Le fait social ne se rencontre pas seulement là où il y a organisation définie. On le voit par exemple dans la suggestion collective qui nous saisit souvent contre notre volonté. Il arrive que nous ne sachions pourquoi nous avons pris part à une action originée dans une telle suggestion collective et que nous regrettions, après, ce que nous avons fait. On l'a vu bien souvent à cette époque de grandes crises. Durkheim a appelé ces phénomènes des courants sociaux ; ils ne sont pas seulement de durée brève comme la suggestion collective, mais aussi plus durables comme les mouvements d'opinion qui se produisent dans toute l'étendue de la société ou dans un de ses cercles plus restreints.
On voit que le fait social n'est pas identique au fait général. Les phénomènes sociaux ont leur existence en dehors de l'individu. Leurs manifestations privées ont bien quelque chose de social parce qu'elles reproduisent en partie un modèle collectif, mais elles dépendent aussi de la constitution organico-psychique de l'individu. Avec Durkheim on les appelle socio-psychiques.
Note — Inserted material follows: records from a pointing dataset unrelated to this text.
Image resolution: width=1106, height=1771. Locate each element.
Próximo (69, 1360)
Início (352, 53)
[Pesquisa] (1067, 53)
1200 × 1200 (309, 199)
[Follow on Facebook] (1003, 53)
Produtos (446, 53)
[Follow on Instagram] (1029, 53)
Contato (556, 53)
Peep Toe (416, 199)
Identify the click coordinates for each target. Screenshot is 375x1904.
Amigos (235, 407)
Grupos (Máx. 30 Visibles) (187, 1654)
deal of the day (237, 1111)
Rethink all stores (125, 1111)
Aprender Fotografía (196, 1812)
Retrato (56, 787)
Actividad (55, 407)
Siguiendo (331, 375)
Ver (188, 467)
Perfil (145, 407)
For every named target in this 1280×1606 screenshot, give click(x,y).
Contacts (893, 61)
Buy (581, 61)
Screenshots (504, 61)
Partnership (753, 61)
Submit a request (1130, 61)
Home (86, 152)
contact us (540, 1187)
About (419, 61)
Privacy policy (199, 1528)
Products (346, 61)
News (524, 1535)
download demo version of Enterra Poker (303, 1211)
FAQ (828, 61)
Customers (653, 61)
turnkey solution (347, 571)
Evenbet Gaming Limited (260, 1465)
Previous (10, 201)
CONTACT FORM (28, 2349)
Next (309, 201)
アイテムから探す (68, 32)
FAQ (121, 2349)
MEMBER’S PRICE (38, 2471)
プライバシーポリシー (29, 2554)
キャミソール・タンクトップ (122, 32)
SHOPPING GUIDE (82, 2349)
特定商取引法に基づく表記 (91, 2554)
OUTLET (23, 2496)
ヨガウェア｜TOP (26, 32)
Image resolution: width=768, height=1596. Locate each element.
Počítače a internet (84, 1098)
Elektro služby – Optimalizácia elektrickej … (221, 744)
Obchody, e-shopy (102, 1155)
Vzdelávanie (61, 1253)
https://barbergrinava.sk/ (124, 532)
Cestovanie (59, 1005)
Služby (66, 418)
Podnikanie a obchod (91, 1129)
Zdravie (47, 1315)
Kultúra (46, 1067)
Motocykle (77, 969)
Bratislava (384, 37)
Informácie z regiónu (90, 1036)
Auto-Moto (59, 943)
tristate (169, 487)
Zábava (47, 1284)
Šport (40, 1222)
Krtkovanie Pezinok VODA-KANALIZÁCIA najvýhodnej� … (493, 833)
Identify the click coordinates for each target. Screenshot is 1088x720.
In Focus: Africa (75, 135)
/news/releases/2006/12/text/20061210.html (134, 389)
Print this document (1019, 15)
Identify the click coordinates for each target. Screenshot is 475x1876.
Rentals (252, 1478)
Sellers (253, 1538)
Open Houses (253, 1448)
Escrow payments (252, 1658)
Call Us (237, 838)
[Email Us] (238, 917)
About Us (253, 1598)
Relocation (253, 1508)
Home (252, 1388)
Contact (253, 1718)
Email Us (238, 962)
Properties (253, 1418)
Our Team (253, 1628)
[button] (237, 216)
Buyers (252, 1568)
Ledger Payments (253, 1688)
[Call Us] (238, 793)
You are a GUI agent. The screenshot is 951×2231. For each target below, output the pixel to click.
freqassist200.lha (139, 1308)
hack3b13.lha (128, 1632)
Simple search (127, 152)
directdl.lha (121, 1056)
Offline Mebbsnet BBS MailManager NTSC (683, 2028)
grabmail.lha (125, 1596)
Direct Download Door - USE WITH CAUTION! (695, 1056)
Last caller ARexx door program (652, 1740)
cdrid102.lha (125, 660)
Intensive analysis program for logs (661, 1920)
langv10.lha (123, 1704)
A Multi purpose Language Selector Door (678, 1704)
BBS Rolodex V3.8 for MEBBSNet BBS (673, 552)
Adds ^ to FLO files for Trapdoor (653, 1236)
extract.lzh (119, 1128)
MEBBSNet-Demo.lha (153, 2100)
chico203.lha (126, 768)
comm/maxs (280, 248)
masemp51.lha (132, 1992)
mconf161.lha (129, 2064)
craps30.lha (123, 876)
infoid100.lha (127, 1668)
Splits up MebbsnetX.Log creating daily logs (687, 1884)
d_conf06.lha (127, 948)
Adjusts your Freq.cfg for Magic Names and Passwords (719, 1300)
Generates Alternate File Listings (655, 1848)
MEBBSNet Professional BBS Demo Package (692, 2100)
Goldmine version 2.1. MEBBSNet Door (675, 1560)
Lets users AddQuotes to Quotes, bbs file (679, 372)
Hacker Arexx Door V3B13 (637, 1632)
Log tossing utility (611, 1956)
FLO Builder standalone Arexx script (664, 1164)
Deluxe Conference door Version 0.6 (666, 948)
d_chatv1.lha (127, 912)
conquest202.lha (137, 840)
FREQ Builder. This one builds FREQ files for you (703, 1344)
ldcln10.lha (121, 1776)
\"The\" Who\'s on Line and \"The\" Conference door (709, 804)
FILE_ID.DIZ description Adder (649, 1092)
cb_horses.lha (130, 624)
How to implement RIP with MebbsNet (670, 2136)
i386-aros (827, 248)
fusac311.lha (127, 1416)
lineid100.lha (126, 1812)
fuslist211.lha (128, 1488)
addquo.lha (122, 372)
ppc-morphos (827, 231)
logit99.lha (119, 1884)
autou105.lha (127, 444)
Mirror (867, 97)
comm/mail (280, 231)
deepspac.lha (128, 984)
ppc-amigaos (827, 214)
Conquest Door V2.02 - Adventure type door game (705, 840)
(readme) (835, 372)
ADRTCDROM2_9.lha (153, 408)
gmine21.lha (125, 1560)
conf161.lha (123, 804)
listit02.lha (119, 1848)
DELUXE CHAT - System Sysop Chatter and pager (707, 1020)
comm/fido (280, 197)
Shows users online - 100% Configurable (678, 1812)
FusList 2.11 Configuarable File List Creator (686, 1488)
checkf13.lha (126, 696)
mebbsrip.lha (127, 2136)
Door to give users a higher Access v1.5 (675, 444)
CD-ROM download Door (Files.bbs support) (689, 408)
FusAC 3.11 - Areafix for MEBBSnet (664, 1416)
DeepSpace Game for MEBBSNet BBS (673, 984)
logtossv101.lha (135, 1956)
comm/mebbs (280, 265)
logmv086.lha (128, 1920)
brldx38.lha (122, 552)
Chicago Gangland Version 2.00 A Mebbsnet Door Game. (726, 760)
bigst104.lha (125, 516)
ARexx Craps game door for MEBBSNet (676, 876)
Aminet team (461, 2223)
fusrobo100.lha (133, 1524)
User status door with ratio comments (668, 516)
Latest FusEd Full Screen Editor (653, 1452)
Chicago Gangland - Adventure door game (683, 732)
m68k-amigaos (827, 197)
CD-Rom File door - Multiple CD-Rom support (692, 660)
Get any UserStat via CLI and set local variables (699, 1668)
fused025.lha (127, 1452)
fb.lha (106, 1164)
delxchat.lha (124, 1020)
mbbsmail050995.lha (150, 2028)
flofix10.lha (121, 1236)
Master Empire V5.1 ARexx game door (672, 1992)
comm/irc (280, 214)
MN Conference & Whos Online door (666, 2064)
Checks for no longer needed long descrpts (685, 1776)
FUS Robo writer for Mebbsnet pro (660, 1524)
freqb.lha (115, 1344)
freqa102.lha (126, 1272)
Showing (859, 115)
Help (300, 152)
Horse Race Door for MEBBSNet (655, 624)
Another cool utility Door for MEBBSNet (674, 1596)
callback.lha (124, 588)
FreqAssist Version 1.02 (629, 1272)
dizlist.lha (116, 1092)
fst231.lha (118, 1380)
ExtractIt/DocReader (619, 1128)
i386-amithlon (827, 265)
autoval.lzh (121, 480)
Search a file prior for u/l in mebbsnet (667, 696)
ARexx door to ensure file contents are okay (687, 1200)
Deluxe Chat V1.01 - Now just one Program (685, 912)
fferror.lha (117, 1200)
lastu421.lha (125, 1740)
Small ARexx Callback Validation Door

Elles n'appartiennent pas à la sociologie propre.
Le fait social se définit donc, d'après Durkheim, ainsi :
Est fait social toute manière de faire, fixée ou non, susceptible d'exercer sur l'individu une contrainte extérieure ; ou bien encore,
qui est générale dans l'étendue d'une société donnée tout en ayant une existence propre, indépendante de ses manifestations individuelles (voir Durkheim,
Règles de la méthode sociologique, septième édition, Paris, 1919, p. 19; je n'ai pu donner ici qu'un exposé très sommaire de la doctrine de l'illustre sociologue).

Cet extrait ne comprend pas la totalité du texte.